I received the following note from someone who’d like to remain anonymous:
I read your post on ethics and statistics, and the comments therein, with much interest.
I did notice, however, that most of the dialogue was about ethical behavior of scientists. Herein I’d like to suggest a different take, one that focuses on the statistical methods of scientists.
For example, fitting a line to a scatter plot of data using OLS [linear regression] gives more weight to outliers. If each data point represents a person we are weighting people differently. And surely the ethical implications are different if we use a least absolute deviation estimator.
Recently I reviewed a paper where the authors claimed one advantage of non-parametric rank-based tests is their robustness to outliers. Again, maybe that outlier is the 10th person who dies from an otherwise beneficial medicine. Should we ignore him in assessing the effect of the medicine?
I guess this gets me partly into loss functions and how we evaluate models. If I remember correctly you were not very appreciative of loss functions in one of your blog entries. As a side note I’d be interested to know of a paper where you explain your rationale for this.
The general point I would make, however, is that there is no “ethically” neutral method. When we adopt a method we, along with it, adopt an ethical stance, whether we know it or not.
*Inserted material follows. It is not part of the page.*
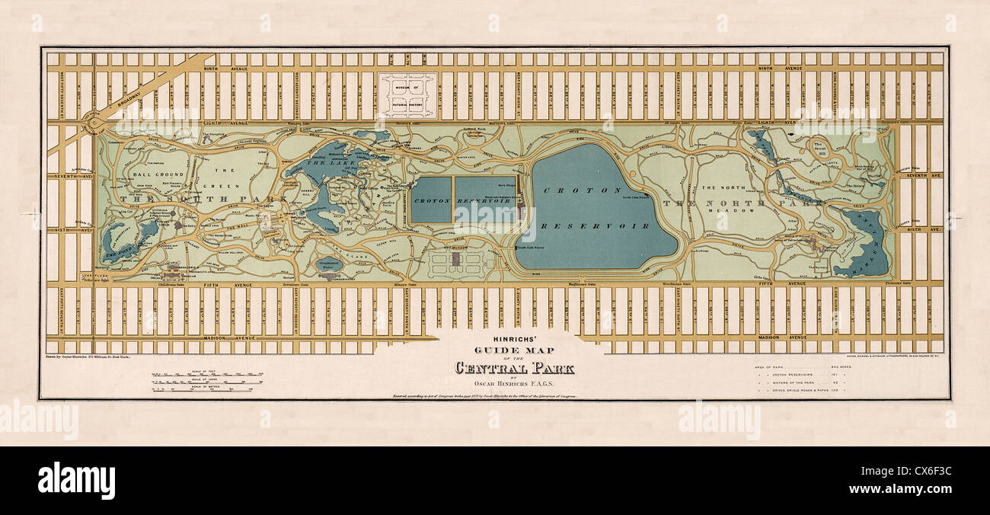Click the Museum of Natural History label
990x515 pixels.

Ideally scientists ought to be aware of the stance they are taking and be able to offer justifications for it.
I think the resolution to this problem is to consider varying treatment effects (see, for example, here and here). If the treatment effect is constant, than the issues discussed above don’t arise: there is one parameter being estimated, and the ethical thing to do is to estimate it as accurately as possible. (In which case it could be considered unethical to use a non-Bayesian approach if good prior information is available, but that’s another story.)
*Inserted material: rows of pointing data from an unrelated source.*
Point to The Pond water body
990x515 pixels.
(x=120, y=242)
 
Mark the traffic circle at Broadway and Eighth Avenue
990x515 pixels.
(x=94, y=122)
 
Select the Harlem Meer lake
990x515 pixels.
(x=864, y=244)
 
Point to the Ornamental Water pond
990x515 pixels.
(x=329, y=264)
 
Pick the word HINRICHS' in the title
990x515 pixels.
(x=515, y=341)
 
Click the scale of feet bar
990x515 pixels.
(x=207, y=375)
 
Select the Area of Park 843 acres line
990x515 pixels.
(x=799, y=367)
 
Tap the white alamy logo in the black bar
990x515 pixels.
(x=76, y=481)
My correspondent wrote back:
Some reactions to the readings:
1. Strictly speaking the problem does not go away. So long as (heterogeneous) estimates still involve some (locally) weighted average, we are still using weights. The choice of any weights is, in my view, of moral significance.
2. The problem becomes less salient — for the statistician. When estimating CATEs the statistician is only responsible for within strata weighting choices. As more strata are added, these choices become less consequential. In the extreme, individuals within strata are identical on relevant covariates so within strata weights don’t matter. The statistician reports CATEs and passes the buck to policy makers.
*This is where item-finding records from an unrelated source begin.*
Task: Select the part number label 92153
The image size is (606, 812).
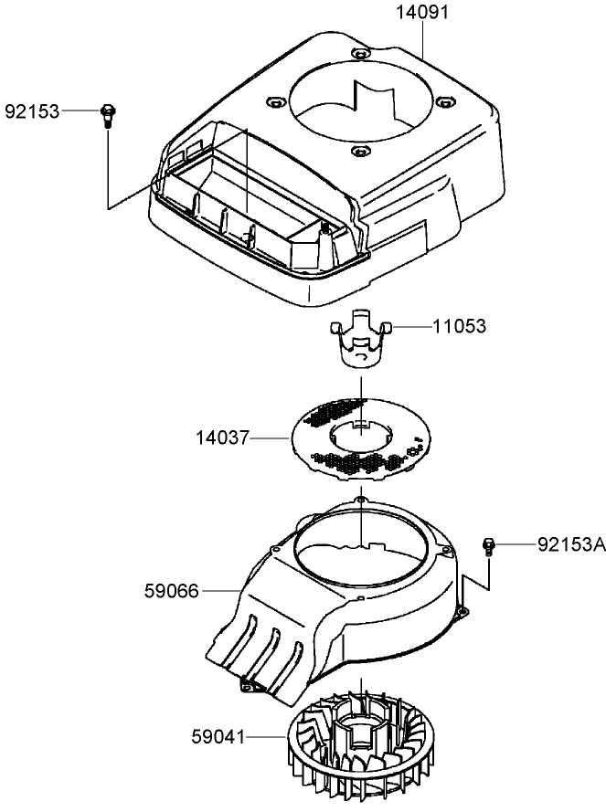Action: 32,111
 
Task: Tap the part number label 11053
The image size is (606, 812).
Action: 461,326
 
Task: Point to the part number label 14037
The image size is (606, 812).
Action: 220,439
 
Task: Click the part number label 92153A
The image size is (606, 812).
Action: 570,544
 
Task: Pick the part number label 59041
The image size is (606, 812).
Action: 220,734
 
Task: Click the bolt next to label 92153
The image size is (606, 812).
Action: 107,114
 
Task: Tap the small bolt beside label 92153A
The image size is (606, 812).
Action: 489,546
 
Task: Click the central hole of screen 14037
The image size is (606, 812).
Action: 362,433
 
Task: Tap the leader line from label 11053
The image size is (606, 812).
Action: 411,326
3. The problem may remain for the policy maker — and bounce back to statistician. Often treatments cannot be finely targeted to sub-populations, for logistical, technological, economic and other reasons. In such situations policy makers will insist on an ATE estimate — that is the quantity of interest. If so, how will the statistician estimate and make inferences about the ATE? Once again he faces an aggregation problem. Alternatively, he may push back and say to politician: “I give you CATEs, you compute ATEs (or provide me with your loss function so I can do it for you)”.
My general response is that if this sort of thing is a concern, it would be good to formally model the decision problem and the costs and benefits of different options.
Statisticians typically focus on inference rather than on decisions. In decision analysis, these issues you mention will arise. Most work I’ve seen in statistical decision analysis tends to have utility or loss functions chosen based on mathematical principles rather than applied considerations. We have some examples of more applied decision analysis in chapter 22 of Bayesian Data Analysis.